From the entries below, return exactly the lines beginning at the one that contains "Given: Retweet the" and ending at the one that contains "Screen dimensions: 1456x823", both of them included, and only those lines.

*Dataset extract:*
_ _ _ _ _
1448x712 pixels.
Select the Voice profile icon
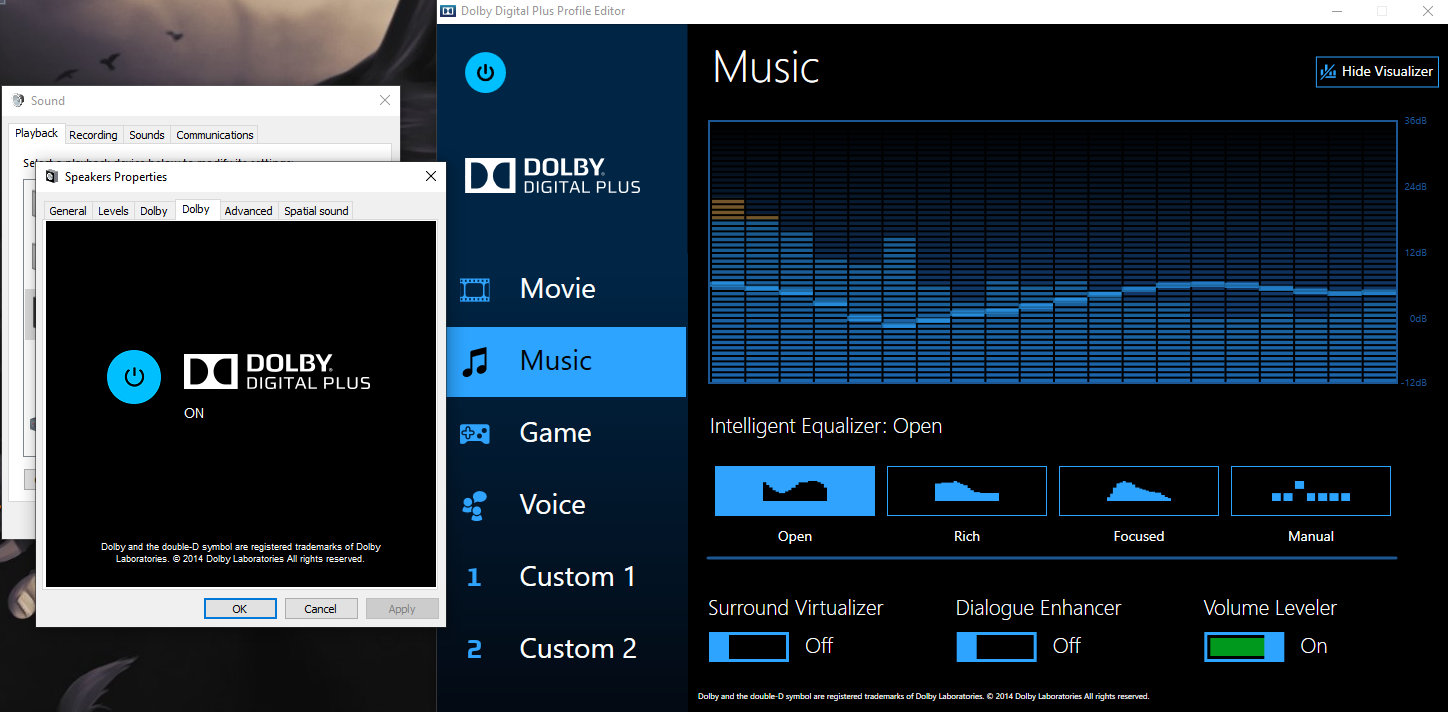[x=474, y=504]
_ _ _ _ _
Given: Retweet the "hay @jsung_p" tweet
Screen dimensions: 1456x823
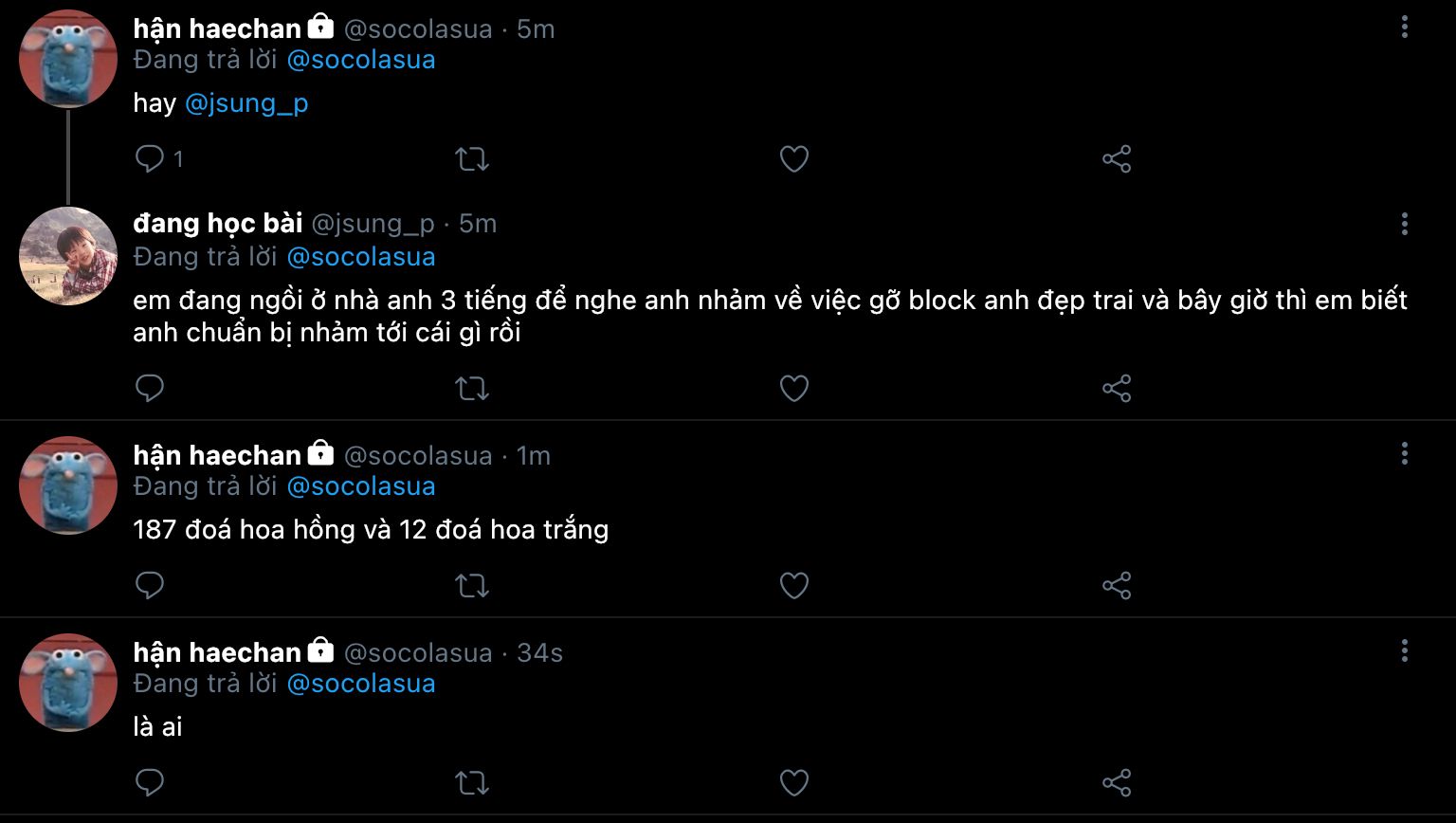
_ _ _ _ _
*Your response:*
Given: Retweet the "hay @jsung_p" tweet
Screen dimensions: 1456x823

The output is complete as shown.